Exercise instructions. Write out each line of the records that has "computer" in it.

Saved entries.
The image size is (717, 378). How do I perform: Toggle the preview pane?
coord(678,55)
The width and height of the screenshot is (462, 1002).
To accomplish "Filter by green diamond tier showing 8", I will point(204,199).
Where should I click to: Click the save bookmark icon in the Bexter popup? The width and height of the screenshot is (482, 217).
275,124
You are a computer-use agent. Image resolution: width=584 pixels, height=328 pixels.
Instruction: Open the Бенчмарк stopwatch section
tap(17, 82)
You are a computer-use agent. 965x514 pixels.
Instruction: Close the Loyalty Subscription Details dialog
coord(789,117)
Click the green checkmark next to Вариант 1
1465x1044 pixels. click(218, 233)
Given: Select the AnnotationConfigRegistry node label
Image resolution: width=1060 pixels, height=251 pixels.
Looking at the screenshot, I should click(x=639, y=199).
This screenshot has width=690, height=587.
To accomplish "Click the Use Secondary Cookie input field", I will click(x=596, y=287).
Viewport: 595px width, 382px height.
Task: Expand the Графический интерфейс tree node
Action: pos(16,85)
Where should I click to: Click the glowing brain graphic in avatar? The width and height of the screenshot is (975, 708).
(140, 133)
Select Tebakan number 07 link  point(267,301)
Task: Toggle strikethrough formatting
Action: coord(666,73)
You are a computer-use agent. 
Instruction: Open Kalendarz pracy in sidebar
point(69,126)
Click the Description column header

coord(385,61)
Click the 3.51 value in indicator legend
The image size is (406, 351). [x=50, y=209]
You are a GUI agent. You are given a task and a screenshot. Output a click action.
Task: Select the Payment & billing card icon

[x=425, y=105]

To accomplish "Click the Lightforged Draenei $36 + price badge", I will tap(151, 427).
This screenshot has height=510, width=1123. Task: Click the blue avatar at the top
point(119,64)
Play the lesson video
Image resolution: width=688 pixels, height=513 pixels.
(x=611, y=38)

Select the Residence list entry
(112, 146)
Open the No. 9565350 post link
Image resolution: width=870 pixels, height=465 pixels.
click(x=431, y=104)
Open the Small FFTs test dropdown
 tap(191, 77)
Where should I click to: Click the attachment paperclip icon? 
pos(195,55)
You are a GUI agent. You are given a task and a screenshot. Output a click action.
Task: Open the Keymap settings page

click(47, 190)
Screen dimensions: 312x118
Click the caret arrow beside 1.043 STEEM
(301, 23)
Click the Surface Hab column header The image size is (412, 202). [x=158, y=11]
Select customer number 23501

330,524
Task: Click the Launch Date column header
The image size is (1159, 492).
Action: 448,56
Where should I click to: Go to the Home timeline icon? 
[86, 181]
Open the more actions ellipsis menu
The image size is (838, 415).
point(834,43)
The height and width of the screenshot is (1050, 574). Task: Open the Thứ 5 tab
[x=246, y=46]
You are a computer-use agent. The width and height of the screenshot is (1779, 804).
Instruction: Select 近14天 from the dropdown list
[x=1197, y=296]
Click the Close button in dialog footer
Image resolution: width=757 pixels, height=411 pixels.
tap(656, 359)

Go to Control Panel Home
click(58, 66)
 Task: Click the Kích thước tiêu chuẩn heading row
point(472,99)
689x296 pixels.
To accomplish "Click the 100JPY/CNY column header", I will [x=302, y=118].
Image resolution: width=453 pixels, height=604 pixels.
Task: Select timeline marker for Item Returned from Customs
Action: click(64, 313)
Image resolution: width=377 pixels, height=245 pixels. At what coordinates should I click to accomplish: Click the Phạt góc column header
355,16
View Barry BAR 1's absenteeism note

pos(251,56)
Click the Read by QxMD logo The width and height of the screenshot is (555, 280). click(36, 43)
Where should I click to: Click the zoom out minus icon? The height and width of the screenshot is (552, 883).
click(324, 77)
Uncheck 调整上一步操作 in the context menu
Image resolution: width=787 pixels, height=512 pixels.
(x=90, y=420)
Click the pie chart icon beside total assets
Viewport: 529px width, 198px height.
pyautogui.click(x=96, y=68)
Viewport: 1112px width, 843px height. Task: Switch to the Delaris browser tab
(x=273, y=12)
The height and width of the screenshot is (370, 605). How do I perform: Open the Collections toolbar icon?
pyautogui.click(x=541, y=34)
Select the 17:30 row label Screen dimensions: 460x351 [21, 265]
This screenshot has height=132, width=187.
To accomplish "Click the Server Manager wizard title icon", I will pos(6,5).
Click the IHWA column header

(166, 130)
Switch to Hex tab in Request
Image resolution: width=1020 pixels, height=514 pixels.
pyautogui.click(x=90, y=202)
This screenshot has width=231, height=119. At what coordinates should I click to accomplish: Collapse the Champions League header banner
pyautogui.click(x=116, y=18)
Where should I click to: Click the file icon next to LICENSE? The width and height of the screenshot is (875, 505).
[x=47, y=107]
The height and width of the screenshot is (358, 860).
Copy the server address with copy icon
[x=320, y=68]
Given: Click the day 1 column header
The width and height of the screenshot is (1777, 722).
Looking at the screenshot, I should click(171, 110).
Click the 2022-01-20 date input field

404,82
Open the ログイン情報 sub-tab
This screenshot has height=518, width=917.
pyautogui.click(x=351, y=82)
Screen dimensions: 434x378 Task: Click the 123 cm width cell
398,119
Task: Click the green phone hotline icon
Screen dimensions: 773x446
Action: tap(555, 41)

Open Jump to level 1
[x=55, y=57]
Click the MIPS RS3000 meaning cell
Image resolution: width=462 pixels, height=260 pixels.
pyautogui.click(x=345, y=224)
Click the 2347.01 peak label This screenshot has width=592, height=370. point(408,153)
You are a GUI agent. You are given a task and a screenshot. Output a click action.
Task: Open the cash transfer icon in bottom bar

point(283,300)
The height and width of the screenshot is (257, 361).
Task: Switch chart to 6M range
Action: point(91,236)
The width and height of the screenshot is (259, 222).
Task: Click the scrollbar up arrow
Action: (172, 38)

Output for this exercise.
You are a computer-use agent. Image resolution: width=584 pixels, height=328 pixels.
You are a computer-use agent. 965x514 pixels.
You are a computer-use agent. 
You are a computer-use agent. The width and height of the screenshot is (1779, 804).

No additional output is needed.